La première Restauration, après avoir maintenu provisoirement l'Université impériale, voulut, par ordonnance du 17 février 1815, en détruire l'organisation fortement centralisée. Mais, avant que cette ordonnance eût pu être mise à exécution, Napoléon revenait de l'île d'Elbe. Il rétablit aussitôt l'Université sur l'ancien pied, et, en attendant qu'un nouveau grand-maître eût été nommé, confia la direction des affaires courantes à Arnault, l'ancien secrétaire général. L'empereur s'adressa d'abord à Lacépède ; celui-ci n'accepta qu'avec répugnance, et ne conserva ses fonctions que peu de jours. Alors Napoléon songea à Lebrun, qui était âgé déjà de soixante-seize ans, et qui eût désiré rester étranger aux affaires : il le nomma grand-maître ; le duc de Plaisance ne crut pas pouvoir se dispenser d'obéir à la volonté de l'empereur, et accepta (9 mai 1815). Il garda ses fonctions jusqu'au second retour des Bourbons.

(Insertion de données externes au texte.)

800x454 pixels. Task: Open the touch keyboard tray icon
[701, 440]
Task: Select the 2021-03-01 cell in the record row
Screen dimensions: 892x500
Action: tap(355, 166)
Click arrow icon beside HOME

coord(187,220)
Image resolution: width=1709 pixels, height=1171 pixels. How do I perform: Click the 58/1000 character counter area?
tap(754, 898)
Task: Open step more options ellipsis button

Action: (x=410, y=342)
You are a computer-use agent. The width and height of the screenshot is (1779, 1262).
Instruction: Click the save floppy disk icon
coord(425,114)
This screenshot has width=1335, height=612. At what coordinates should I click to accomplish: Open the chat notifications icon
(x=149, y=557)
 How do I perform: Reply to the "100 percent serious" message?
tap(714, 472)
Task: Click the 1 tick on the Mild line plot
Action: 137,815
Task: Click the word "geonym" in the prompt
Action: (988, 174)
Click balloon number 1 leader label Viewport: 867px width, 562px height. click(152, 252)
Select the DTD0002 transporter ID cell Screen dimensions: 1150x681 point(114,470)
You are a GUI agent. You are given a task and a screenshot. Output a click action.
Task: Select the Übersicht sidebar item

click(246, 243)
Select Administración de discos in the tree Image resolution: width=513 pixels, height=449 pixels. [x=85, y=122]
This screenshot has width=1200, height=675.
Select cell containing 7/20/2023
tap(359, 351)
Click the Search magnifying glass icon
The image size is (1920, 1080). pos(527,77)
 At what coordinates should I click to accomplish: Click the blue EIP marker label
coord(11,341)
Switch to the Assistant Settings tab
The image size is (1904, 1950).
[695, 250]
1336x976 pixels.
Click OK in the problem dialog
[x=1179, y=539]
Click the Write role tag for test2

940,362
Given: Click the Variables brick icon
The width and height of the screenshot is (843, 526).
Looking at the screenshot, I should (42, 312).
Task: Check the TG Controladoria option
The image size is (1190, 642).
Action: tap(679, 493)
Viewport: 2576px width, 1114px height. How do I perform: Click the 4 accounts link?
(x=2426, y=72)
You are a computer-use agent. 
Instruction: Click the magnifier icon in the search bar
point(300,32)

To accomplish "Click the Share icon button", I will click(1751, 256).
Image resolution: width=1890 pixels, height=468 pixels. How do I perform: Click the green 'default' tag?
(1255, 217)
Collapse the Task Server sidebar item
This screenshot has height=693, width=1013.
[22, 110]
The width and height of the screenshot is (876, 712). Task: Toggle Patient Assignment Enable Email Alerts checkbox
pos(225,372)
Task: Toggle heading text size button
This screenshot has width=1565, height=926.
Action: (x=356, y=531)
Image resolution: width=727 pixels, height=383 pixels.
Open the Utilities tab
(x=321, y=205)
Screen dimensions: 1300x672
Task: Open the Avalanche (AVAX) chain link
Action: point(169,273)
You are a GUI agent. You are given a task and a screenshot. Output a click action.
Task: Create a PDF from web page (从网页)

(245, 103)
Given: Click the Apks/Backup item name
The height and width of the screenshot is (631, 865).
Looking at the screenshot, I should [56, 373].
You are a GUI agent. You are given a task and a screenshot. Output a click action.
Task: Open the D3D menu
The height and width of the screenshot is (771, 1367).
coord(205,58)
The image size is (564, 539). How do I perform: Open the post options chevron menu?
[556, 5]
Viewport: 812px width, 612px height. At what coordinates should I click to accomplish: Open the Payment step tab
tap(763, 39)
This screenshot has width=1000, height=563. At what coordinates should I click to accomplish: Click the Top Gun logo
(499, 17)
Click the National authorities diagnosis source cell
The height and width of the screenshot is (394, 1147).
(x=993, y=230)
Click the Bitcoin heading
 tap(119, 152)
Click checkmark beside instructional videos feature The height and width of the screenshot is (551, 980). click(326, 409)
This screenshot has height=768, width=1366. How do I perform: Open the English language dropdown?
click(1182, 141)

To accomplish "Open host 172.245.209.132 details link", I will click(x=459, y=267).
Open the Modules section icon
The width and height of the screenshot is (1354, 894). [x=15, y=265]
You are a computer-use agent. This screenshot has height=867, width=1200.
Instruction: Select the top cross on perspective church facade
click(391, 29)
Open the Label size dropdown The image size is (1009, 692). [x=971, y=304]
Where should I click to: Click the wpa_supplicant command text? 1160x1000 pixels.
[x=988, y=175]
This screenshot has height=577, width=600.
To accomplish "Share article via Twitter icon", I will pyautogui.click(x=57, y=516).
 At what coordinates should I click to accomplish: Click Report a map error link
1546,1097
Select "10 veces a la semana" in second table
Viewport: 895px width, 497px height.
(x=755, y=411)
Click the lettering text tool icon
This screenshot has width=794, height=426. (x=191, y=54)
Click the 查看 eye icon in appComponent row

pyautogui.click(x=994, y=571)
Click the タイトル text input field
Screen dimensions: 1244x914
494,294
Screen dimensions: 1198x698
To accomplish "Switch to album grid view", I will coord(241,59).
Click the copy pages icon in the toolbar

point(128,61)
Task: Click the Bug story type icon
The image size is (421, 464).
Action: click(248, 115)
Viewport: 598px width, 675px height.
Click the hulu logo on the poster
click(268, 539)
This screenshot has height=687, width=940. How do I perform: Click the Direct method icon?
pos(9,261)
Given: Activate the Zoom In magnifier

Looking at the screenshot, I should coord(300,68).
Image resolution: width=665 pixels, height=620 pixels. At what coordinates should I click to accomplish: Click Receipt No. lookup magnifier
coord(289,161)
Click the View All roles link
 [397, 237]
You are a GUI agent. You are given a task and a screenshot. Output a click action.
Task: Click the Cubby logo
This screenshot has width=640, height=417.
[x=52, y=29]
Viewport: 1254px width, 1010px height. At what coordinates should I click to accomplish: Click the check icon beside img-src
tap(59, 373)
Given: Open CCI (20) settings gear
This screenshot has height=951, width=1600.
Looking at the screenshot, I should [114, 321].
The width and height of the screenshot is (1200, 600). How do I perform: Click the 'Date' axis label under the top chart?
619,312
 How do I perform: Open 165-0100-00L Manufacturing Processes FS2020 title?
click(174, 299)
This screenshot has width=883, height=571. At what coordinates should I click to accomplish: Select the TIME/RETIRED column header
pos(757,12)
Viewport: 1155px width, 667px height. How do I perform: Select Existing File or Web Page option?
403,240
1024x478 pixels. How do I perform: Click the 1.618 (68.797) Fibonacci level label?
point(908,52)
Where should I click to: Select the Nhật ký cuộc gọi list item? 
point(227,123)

Pendant les Cent-Jours, il n'y a rien à signaler d'important dans l'administration de l'Université, dont l'es prit est resté le même. Mais une tentative est faite pour innover dans l'enseignement primaire ; cette tentative part de l'initiative privée, et elle est favorisée par le ministre de l'intérieur, Camot : Voir Camot (Lazare). Napoléon qui, au faîte de sa puissance, n'avait rien fait pour les écoles du peuple, parut regretter cette erreur de sa politique : il signa le décret du 27 avril 1815, dont les considérants constataient « l'importance de l'éducation primaire pour l'amélioration du sort de la société ». Mais il était trop tard : quand la commission chargée de réorganiser l'enseignement élémentaire se réunit sous la présidence de Camot, déjà grondait le canon de Waterloo.